Visitors to New York City who travelled to Ground Zero, the former site of the World Trade Centre, have always seen more than the location of the worst terrorist act on American soil.
Conspiracy theorists, gory picture-book vendors and people wearing T-shirts saying “Everything I needed to know about Islam I learned on 9/11” obscure the searing stories of real people.
Engineer Leokadia Glogowski worked on the 82nd floor of the north tower, just below where the first plane hit.
She talks about a normal day — early morning coffee with her husband, a kiss at the car door — where tiny, unknowable choices made a difference.
Her last-minute change of shoes from high heels to flats, colleagues taking their children to the first day of school, an email from her sister in Poland: detailing how the family would say Thanksgiving prayers to celebrate her survival from a plunging lift in the same tower just a few weeks earlier.
The towers were unfathomably large, with express and local lifts just like the subway. When Lee looked down from her office, she was too high to know whether she needed to carry an umbrella at lunchtime.

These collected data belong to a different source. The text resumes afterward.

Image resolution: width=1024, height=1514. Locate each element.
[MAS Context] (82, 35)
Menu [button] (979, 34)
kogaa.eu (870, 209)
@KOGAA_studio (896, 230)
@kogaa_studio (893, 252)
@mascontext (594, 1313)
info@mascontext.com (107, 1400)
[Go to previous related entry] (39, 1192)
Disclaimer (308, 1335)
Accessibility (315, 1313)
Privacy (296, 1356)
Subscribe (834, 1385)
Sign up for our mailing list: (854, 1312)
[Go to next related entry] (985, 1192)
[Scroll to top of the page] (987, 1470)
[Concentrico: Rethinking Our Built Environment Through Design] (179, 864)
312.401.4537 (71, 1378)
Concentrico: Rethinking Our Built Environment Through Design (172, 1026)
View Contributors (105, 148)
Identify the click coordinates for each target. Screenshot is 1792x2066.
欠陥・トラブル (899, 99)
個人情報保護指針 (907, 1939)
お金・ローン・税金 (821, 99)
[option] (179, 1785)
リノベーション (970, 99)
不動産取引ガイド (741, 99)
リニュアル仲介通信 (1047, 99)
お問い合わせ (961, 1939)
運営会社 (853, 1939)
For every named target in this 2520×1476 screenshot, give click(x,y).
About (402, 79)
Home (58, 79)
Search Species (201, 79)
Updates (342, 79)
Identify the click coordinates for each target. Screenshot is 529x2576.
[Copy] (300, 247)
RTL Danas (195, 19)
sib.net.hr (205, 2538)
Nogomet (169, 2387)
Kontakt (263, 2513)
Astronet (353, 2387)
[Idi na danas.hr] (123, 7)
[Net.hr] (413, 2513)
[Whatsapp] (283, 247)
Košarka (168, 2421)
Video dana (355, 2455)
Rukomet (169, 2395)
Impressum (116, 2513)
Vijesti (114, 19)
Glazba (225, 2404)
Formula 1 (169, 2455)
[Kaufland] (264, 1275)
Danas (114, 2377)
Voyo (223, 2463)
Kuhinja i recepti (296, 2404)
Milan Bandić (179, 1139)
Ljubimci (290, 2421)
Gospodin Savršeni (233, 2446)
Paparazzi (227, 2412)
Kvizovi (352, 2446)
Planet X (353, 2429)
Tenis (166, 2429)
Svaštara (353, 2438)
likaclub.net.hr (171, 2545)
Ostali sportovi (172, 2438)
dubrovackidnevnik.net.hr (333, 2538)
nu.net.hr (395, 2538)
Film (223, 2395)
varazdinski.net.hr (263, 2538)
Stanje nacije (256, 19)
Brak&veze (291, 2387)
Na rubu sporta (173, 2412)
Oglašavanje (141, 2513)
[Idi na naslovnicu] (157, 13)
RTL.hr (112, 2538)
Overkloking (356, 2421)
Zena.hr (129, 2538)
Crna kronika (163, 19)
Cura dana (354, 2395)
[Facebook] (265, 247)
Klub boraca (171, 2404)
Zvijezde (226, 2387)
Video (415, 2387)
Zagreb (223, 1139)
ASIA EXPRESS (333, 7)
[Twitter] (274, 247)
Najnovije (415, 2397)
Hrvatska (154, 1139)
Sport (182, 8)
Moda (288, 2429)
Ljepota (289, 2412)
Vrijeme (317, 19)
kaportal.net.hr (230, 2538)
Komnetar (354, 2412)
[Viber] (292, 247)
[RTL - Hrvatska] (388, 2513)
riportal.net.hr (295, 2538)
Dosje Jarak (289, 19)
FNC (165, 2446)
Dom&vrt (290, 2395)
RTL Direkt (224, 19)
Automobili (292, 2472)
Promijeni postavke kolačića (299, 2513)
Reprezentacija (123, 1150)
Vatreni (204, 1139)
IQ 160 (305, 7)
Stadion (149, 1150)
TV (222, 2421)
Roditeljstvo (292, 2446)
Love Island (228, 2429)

There was absolute silence, with just the tinkle of computer keys, when hijacked Flight 11 sliced through nearly six floors at 790km/h.
“A tremendous bang,” she said, “and our tower began to bend to the side, and then it immediately bent to the other.”
Black smoke. Panic.
“I thought: this is the end of my life. I will die,” she said. “I started to pray and begged God that I would have peace in my heart at the moment that I will die.”
Then someone screamed, “Get out!”
Lee grabbed her bag and headed for the stairs. A colleague with a newly-twisted ankle stayed at their desk. “I’ll call 911,” he said, calmly. Dead.
She looked into the smoke, thought about the email, and went.
Victor Guarnera was the chief technical adviser for security systems for the centre and was one of the last to leave the north tower alive. A New Jersey native with the an accent like a Law and Order witness, he unleashed a barrage of facts about structural engineering and the weight of a loaded Boeing 767, and reminded you how the human mind works in a crisis. Oddly.
The hysterical radio calls — “a plane!” — didn’t stop him calmly going through what he was meant to do, even trying to avoid getting wet from the sprinklers in the empty north tower foyer and answering a question from a tenant, a survivor of the 1993 bombing, about how long it would be before they could get back to their offices.
“This is a situation, these towers will last forever,” he remembers thinking, “that’s the mindset,” he said.
These voices, from a tour organised by the Tribute WTC Visitor Centre, are a reminder of the ongoing human impact. In New York it’s harder to avoid, with advertisements for the new memorial and construction of the One World Trade Centre tower that will eventually become the tallest building in America.
But travelling across the US, the tenth anniversary of the attacks has been largely a media event, buried by more bad news about the limp economy.
Omayra Rivera conducts the “Prayers for Peace” service most days at St Paul’s Chapel, next to the site.
“Time makes it a lot easier to talk about it,” she said.
But the weekend’s event — when President Obama will open a memorial — won’t help.
“I think the new memorial will make it worse, it’ll become more of a tourist attraction,” she said. “Here, New York people are tired of the cameras and the publicity. They want it to go away.”